### 任务说明 1
把后面所有的数据行重写一遍，将其中的“Click the”都换成“Select the”，别的地方一律不动，结果里不要放图片。

+ + + + +

基于哈夫曼编码思想的编码/解码小程序

最近在做课程设计,实现了个哈夫曼编码/解码的小demo,分享出来。
功能描述大多写在注释里了,模块儿相对比较独立,可以拆分出来修改使用。
支持中英文/阿拉伯数字…其他语言没有测试过。

//哈夫曼:基于贪心算法的哈夫曼树与哈夫曼编码
#include "pch.h"
#include 
#include 
#include 
#include 
#include 
#include 
#include 
#include 
#include 
#include 
#include 
using namespace std;

//用于记录当前字符和出现次数
struct word
{
	char a;//非中文字符只有a,且a>=0
	char b;//中文字符a、b小于0
	int times;//出现次数
	string haffman;//编码
	int num;//0或者1
	int index;//在数组中的位置
	word* left = NULL;
	word* right = NULL;
	//比较函数
	bool operator >(const word &a)const
	{
		return times > a.times;
	}
};

//vector中查找本字符,返回位置,否则返回-1
int find(char a, char b);
//深度遍历,获取叶子节点haffman编码
void getover(string str, word* node);



priority_queue< word, vector<word>, greater<word> > q;
vector<word*> words;
//相对路径
fstream fin("haffmanIn.txt");
fstream fout("haffmanOut.txt");
//绝对路径
//fstream fin("D:\\课程实验\\算法设计\\Algorithm\\哈夫曼\\haffmanIn.txt");
//fstream fout("D:\\课程实验\\算法设计\\Algorithm\\哈夫曼\\haffmanOut.txt");

word* head;
string sec;//获取到的二进制码;



//读取文件,初始化words数组
void initWords()
{
	char a, b = 0;
	while (fin.peek() != EOF) {
		a = fin.get();
		if (a < 0) {//为中文,多读取一个字
			b = fin.get();
		}
		int index = find(a, b);
		if (index == -1) {//没有出现过
			word *w = new word();
			w->a = a;
			w->b = b;
			w->times = 1;
			words.push_back(w);
		}
		else
		{
			words[index]->times++;
		}
	}
	for (int i = 0; i < words.size(); i++)
	{
		words[i]->index = i;
	}
}
//vector中查找本字符,返回位置,否则返回-1
int find(char a, char b) {
	if (words.size() != 0) {
		//非中文
		if (a >= 0) {
			for (int i = 0; i < words.size(); i++) {
				if (words[i]->a == a) return i;
			}
		}
		//中文
		else
		{
			for (int i = 0; i < words.size(); i++) {
				if (words[i]->a == a && words[i]->b == b) return i;
			}
		}
	}
	return -1;
}

//使用优先队列构建haffman编码树
void CreatTree()

+ + + + +

### 任务说明 2
接着上面这篇讲哈夫曼编码小程序的文章往下写。

+ + + + +

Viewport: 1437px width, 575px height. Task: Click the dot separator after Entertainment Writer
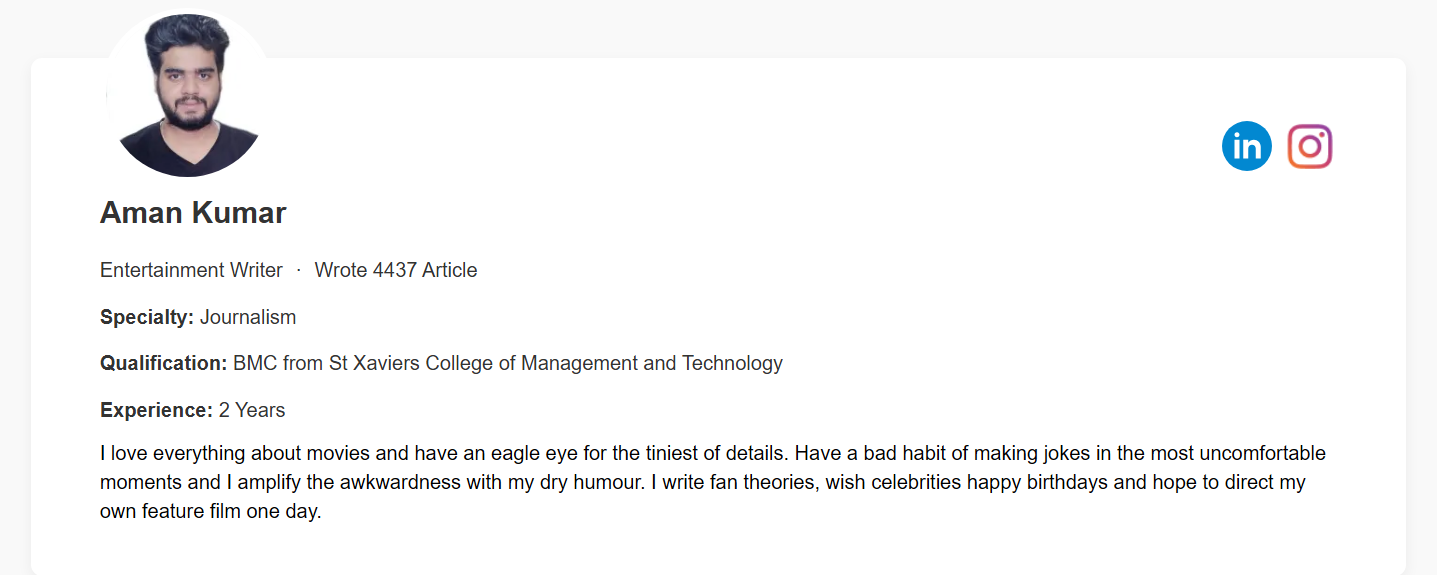[x=299, y=270]
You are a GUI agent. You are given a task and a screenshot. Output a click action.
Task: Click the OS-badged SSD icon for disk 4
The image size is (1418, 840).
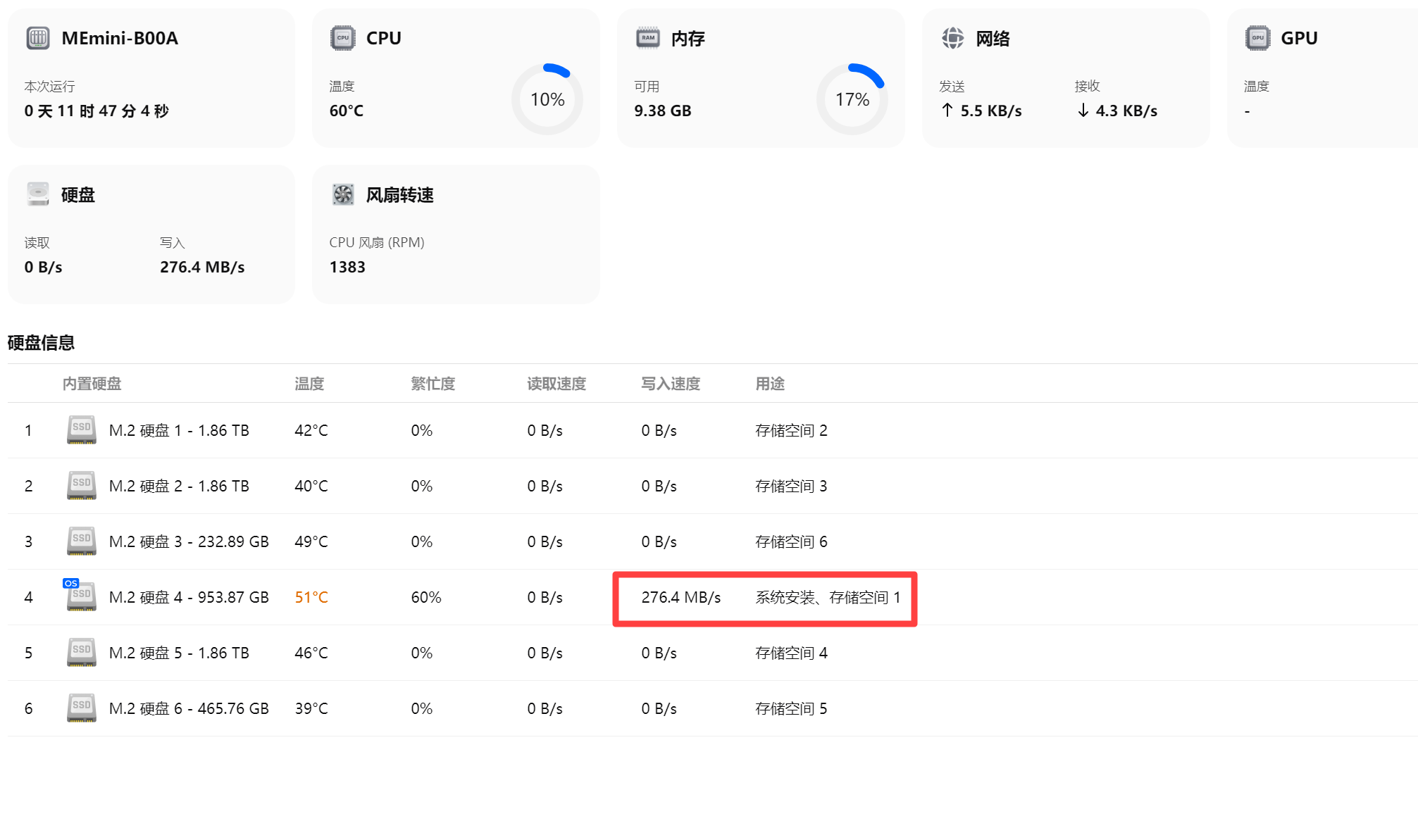point(81,596)
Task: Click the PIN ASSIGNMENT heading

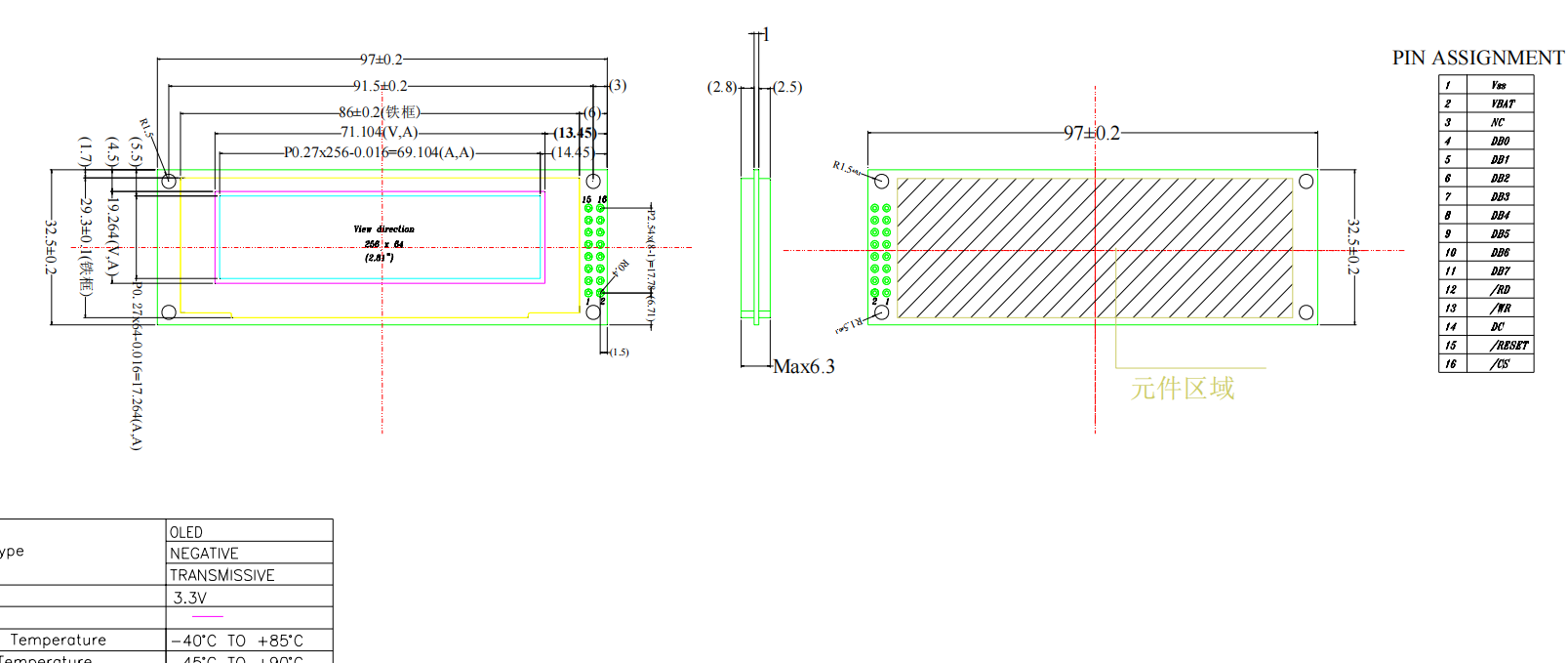Action: tap(1477, 58)
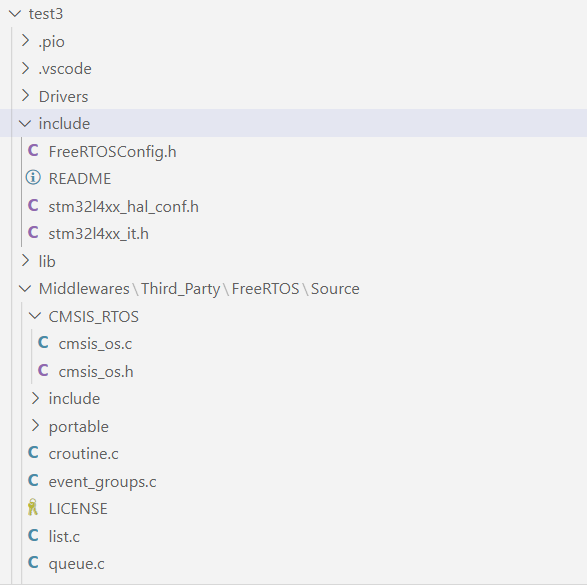
Task: Collapse the Middlewares\Third_Party\FreeRTOS\Source folder
Action: click(x=25, y=289)
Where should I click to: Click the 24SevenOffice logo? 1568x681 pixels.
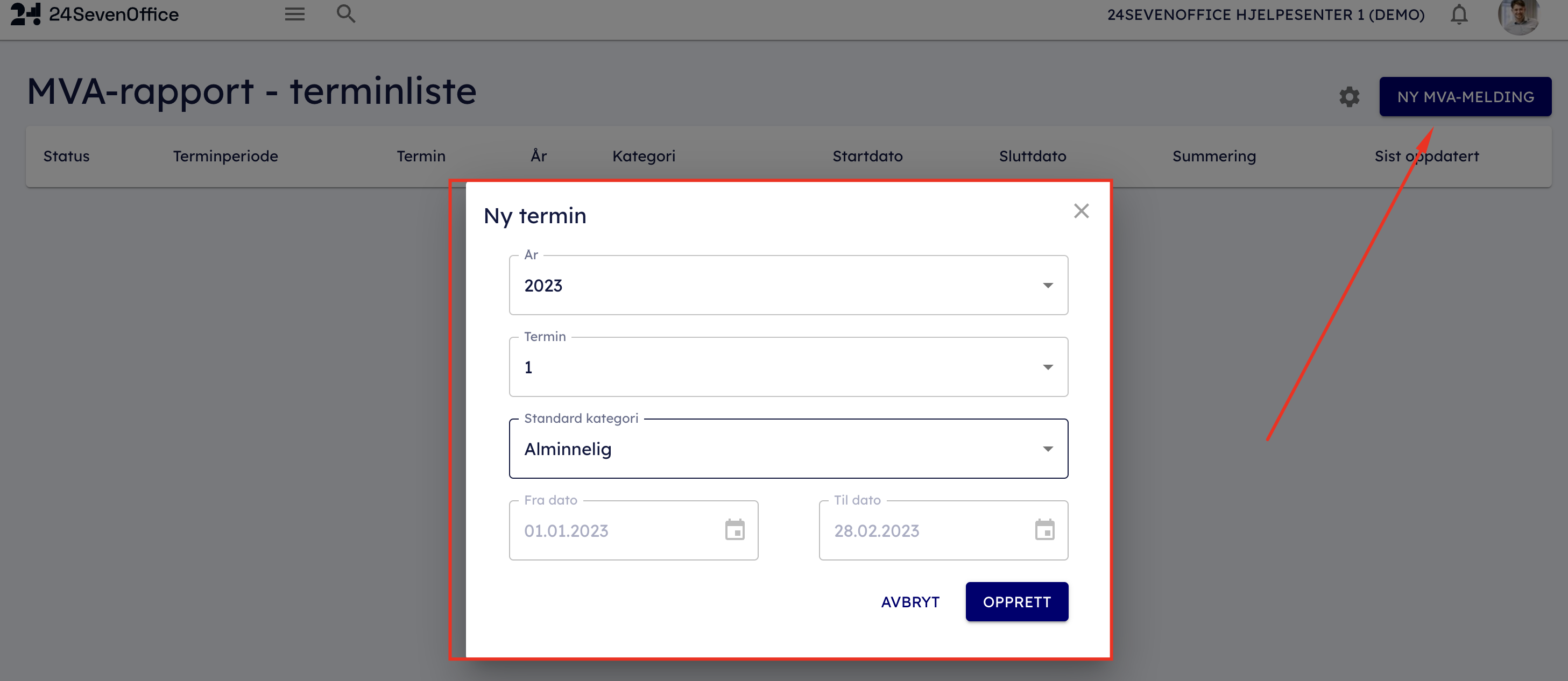tap(94, 14)

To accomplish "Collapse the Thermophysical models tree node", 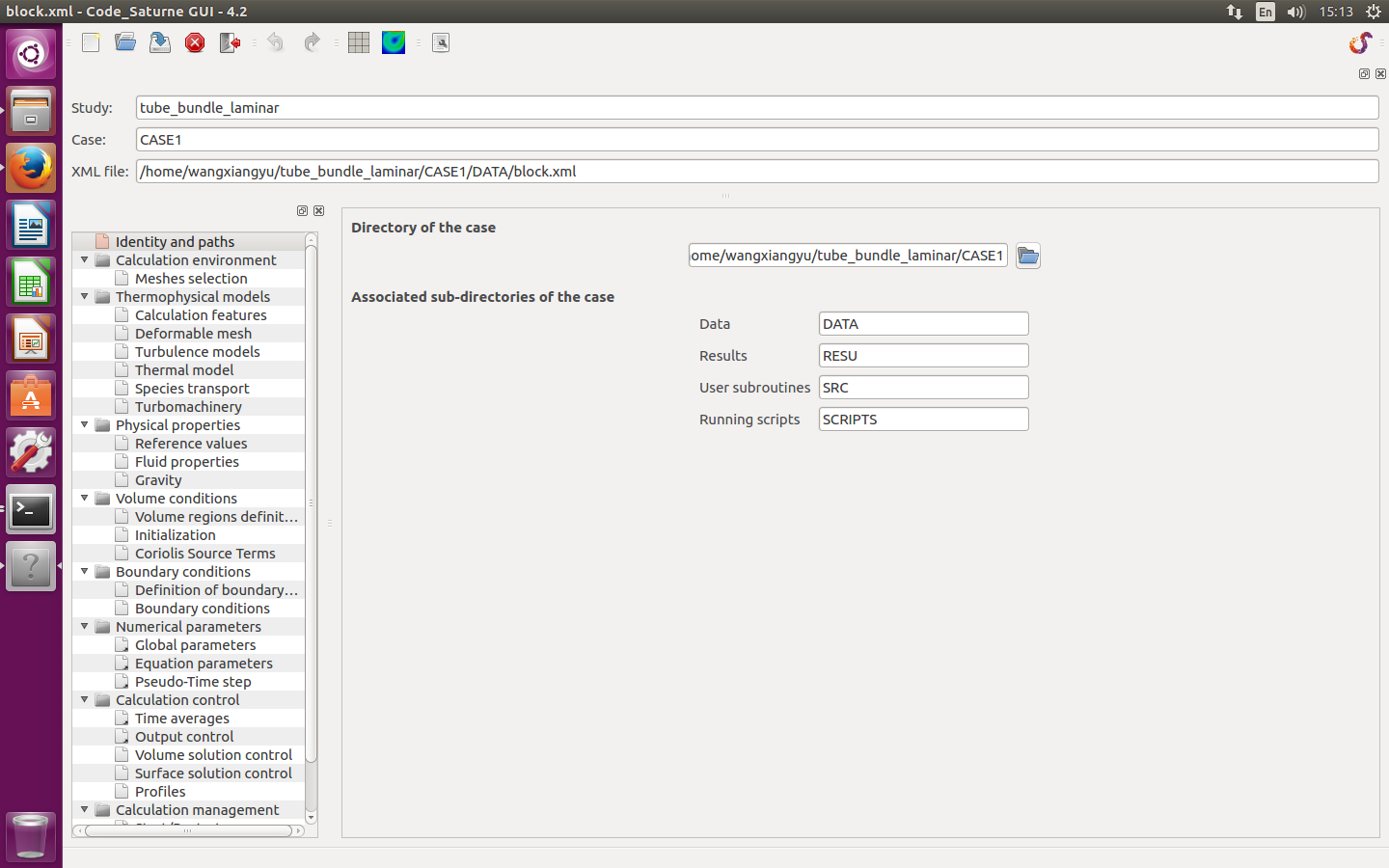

+ + + + +

### 任务结果 1
Viewport: 1437px width, 575px height. Task: Select the dot separator after Entertainment Writer
[x=299, y=270]
You are a GUI agent. You are given a task and a screenshot. Output a click action.
Task: Select the OS-badged SSD icon for disk 4
The image size is (1418, 840).
point(81,596)
Task: Select the PIN ASSIGNMENT heading

Action: tap(1477, 58)
Task: Collapse the Middlewares\Third_Party\FreeRTOS\Source folder
Action: click(x=25, y=289)
Where should I click to: Select the 24SevenOffice logo? 1568x681 pixels.
tap(94, 14)

To accomplish "Collapse the Thermophysical models tree node", 

### 任务结果 2
{
	//获取小根堆
	for (int i = 0; i < words.size(); i++)
	{
		q.push(*words[i]);
	}

	//依次出队 再入队
	while (q.size() != 1)
	{
		word *a;//出队的两个
		word *b;

		word *c = new word();//入队的一个

		a = words[q.top().index];
		q.pop();
		b = words[q.top().index];
		q.pop();

		//设置左孩子属性
		a->num = 0;
		//设置右孩子属性
		b->num = 1;

		//设置父节点
		c->left = a;
		c->right = b;
		c->times = a->times + b->times;

		//父节点加入队列 和 数组
		c->index = words.size();
		words.push_back(c);
		if (q.empty())
		{
			head = c;
			break;
		}
		q.push(*c);
	}
	//深度遍历,获取叶子节点haffman编码
	getover("", head);
}

//深度遍历,获取叶子节点haffman编码
void getover(string str, word* node)
{
	//如果是叶子节点
	if (node->left == NULL && node->right == NULL)
	{
		node->haffman.assign(str);
	}
	//如果不是
	else
	{
		if (node->left != NULL)
		{
			str.append("0");
			getover(str, node->left);
			str.erase(str.length() - 1, 1);
		}
		if (node->right != NULL)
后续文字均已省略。